Every entry is to be set down a second time, precisely as written.

Source data section start

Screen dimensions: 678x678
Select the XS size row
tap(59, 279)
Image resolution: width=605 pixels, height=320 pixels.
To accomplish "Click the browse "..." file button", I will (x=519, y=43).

Source data section end

**The completed task:**
Screen dimensions: 678x678
Select the XS size row
tap(59, 279)
Image resolution: width=605 pixels, height=320 pixels.
To accomplish "Click the browse "..." file button", I will (x=519, y=43).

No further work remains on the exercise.